When a clinician suspects that the CO₂ absorbent may be desiccated, it should be replaced before administration of sevoflurane. The color indicator of most CO₂ absorbents does not necessarily change as a result of desiccation. Therefore, the lack of significant color change should not be taken as an assurance of adequate hydration. CO₂ absorbents should be replaced routinely regardless of the state of the color indicator.
Renal Impairment: Because of the small number of patients with renal insufficiency (baseline serum creatinine greater than 1.5 mg/dL) studied, the safety of sevoflurane administration in this group has not yet been fully established. Therefore, sevoflurane should be used with caution in patients with renal insufficiency.
Neurosurgery: In patients at risk for elevations of ICP, sevoflurane should be administered cautiously in conjunction with ICP-reducing maneuvers such as hyperventilation.
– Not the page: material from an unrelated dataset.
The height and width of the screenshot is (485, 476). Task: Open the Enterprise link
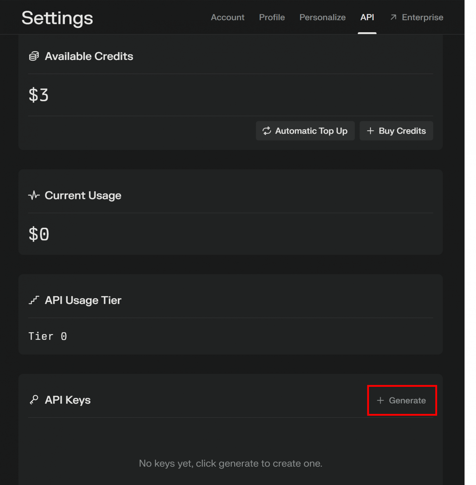point(422,17)
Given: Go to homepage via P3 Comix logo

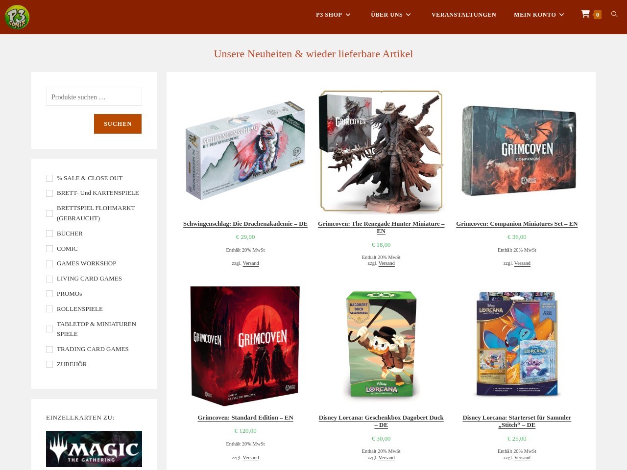Looking at the screenshot, I should click(x=17, y=17).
Seizures: Rare cases of seizures have been reported in association with sevoflurane use (see Use in Children as follows and Adverse Reactions).
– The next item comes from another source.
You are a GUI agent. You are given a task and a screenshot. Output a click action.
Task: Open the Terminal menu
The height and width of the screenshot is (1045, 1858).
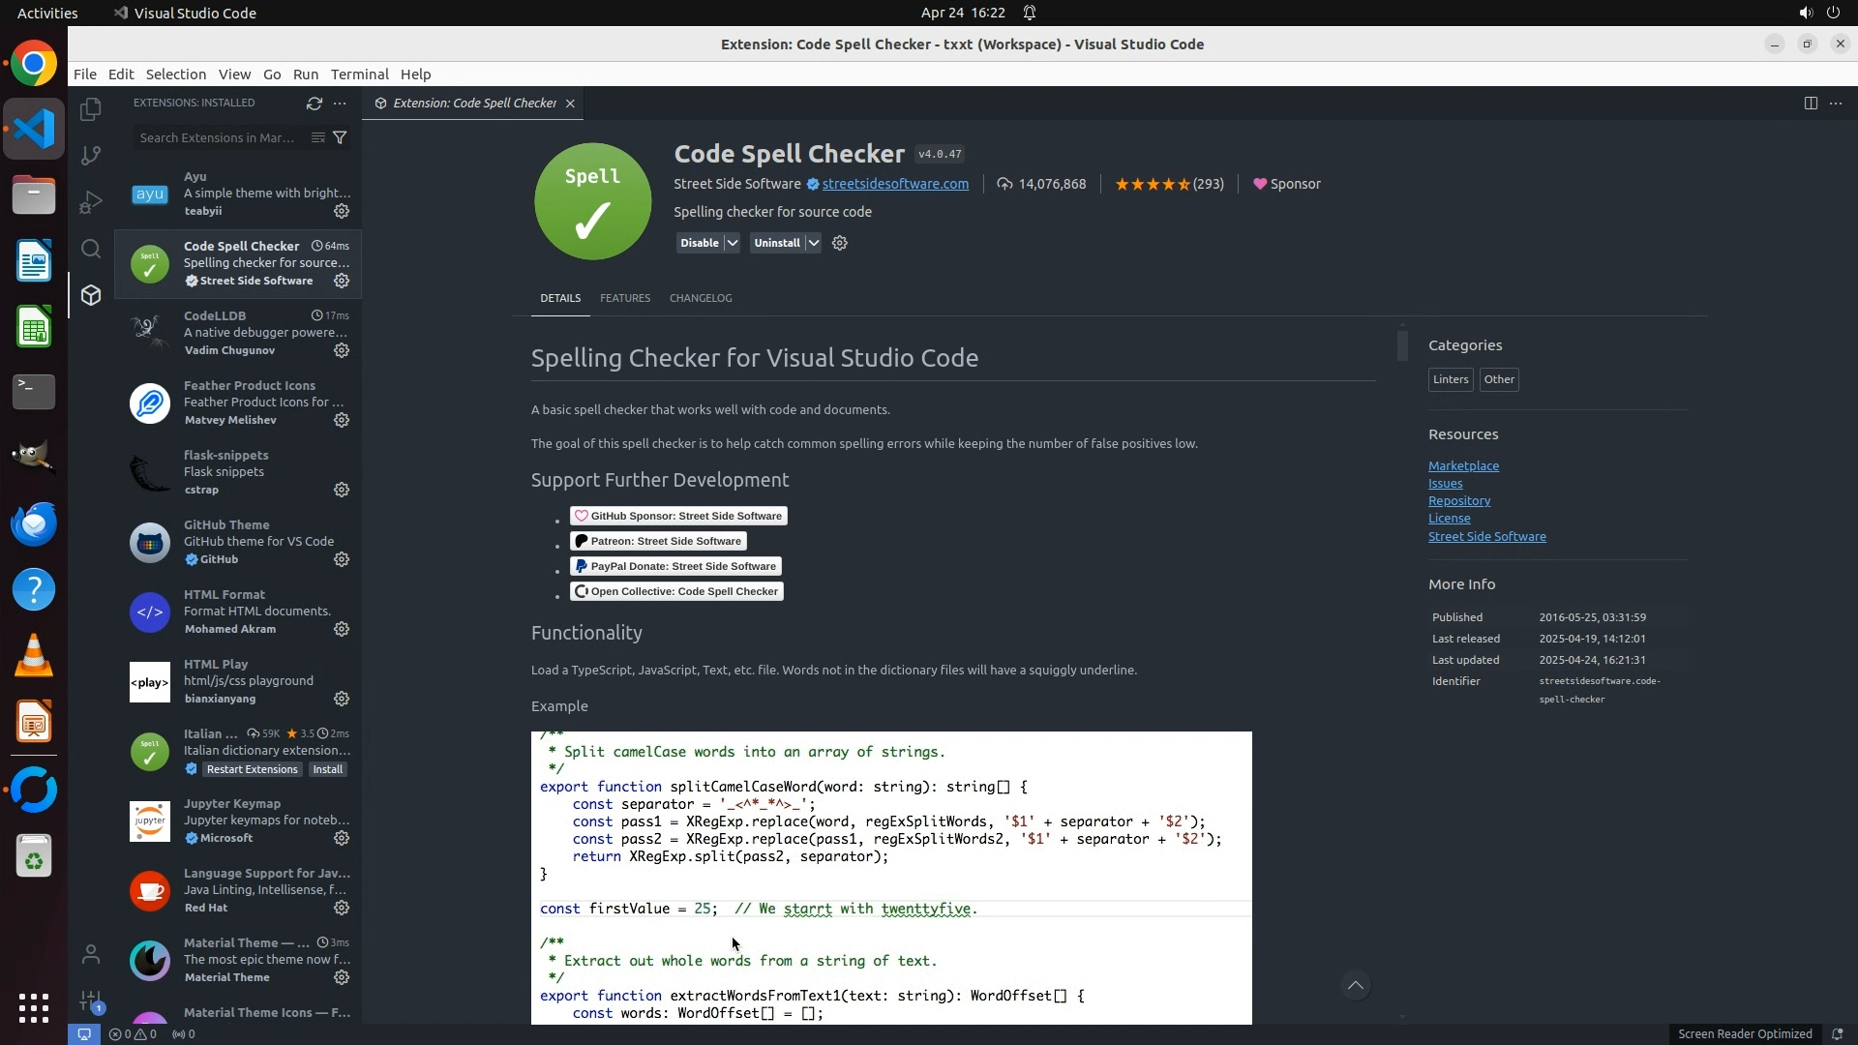(x=359, y=75)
Drug Abuse and Dependence: None known.
Effects on Ability to Drive and Use Machines: Patients should be advised that performance of activities requiring mental alertness, such as operating a motor vehicle or hazardous machinery, may be impaired for some time after general anesthesia.
Use in Children: The use of sevoflurane has been associated with seizures. Many of these have occurred in children and young adults starting from 2 months of age, most of whom had no predisposing risk factors. Clinical judgment should be exercised when using sevoflurane in patients who may be at risk for seizures (see Adverse Reactions).